Flood Prevention Project Planned to Begin in March
Charlotte Greenfield
As Jakarta recovers from its worst flooding in six years, the World Bank says it plans to start a project to alleviate the city’s vulnerability to waters rising in its canals and waterways as soon as March.
The Jakarta Urgent Flood Mitigation Project, which will be spearheaded by the central government, is designed to rehabilitate the city’s waterway system by dredging channels and retention basins, and repairing embankments throughout the city.
The project is currently in a planning and procurement stage after funds were made available to the government last August by the World Bank in the form of $140 million in loans.

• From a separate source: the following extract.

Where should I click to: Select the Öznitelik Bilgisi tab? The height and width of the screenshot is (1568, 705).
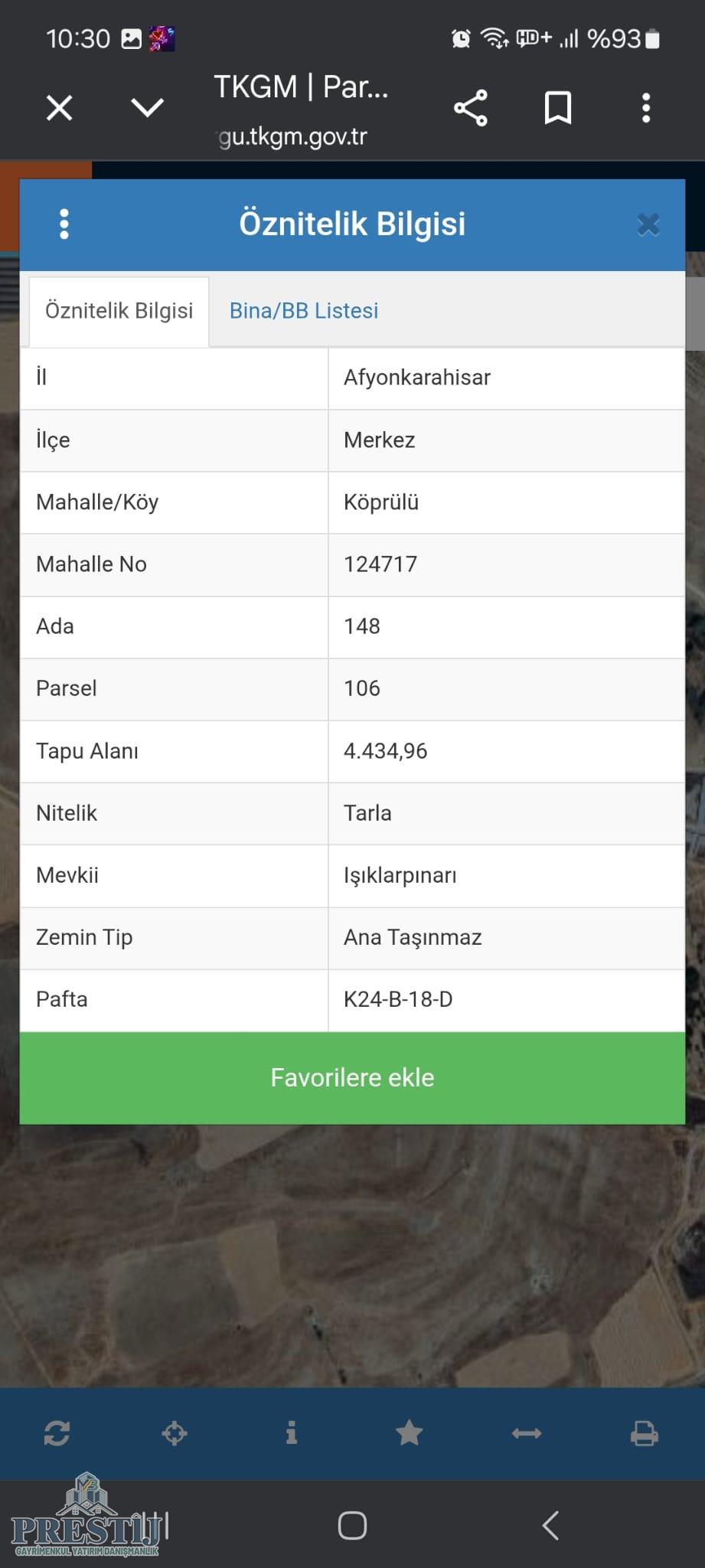[x=119, y=311]
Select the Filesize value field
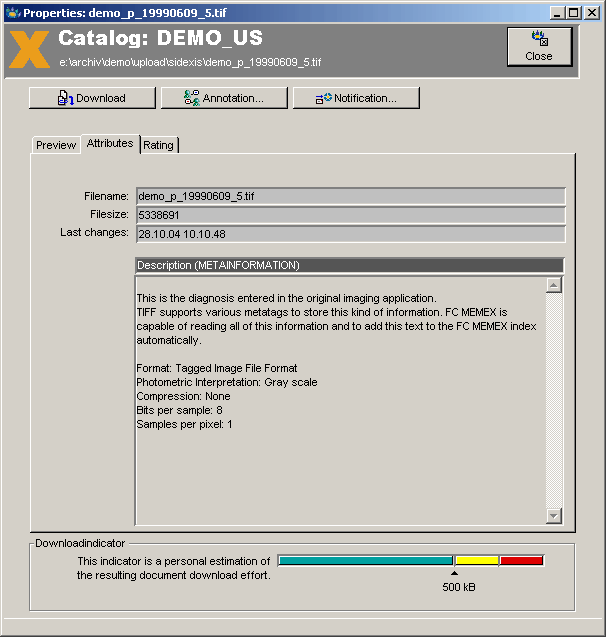 pyautogui.click(x=350, y=215)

Civil works are planned to get underway in either late March or early April. The project was initially expected to have started in May 2012, according to the bank’s website.
The flooding in 2007 had an impact on more than 2.6 million people, and led to estimated financial and economic losses of $900 million.
Fook Chuan Eng, a senior water and sanitation specialist for the World Bank, said that simulations of the 2007 flood showed it could have been avoided if the existing system was operating at its original intended capacity and that 1 million people or about 40 percent, would have been spared involvement.
“Hydraulic modeling studies have concluded that the most immediate beneficial response for flood mitigation in Jakarta is to take steps to return the system to its original design,” he said.
Benefits from the project — which is expected to cost a total of $190 million, including Indonesia’s commitment of $50 million — will be seen over the next two years. This is the time it will take to dredge 67.5 kilometers of key channel systems and four retention basins, as well as repair 42 kilometers of embankments.
The funds loaned by the World Bank will be used by the Ministry of Public Works to coordinate two of its own agencies, as well as the Jakarta city government to complete the project.
Eng said that around 57 urban villages inhabited by 1.8 million people located near the project sites would experience less flooding after the project’s completion.
He said approximately 5,300 people in these areas may need to be resettled due to the project. No involuntary resettlement has taken place, but this could occur in the future if it is “unavoidable,” Eng said.
An urban planning expert says that while the JUFMP is a good start it will not be enough to completely resolve Jakarta’s flooding problems.
“The dredging and rehabilitation of rivers, canals and basins, the main component of the Jakarta Urgent Flood Mitigation Project, are only able to mitigate impacts of flooding,” said Deden Rukmana, an associate professor of urban studies and planning at Savannah State University in the United States, who has a blog on Jakarta’s urban planning.
“It will be effective if complemented with other efforts,” he said.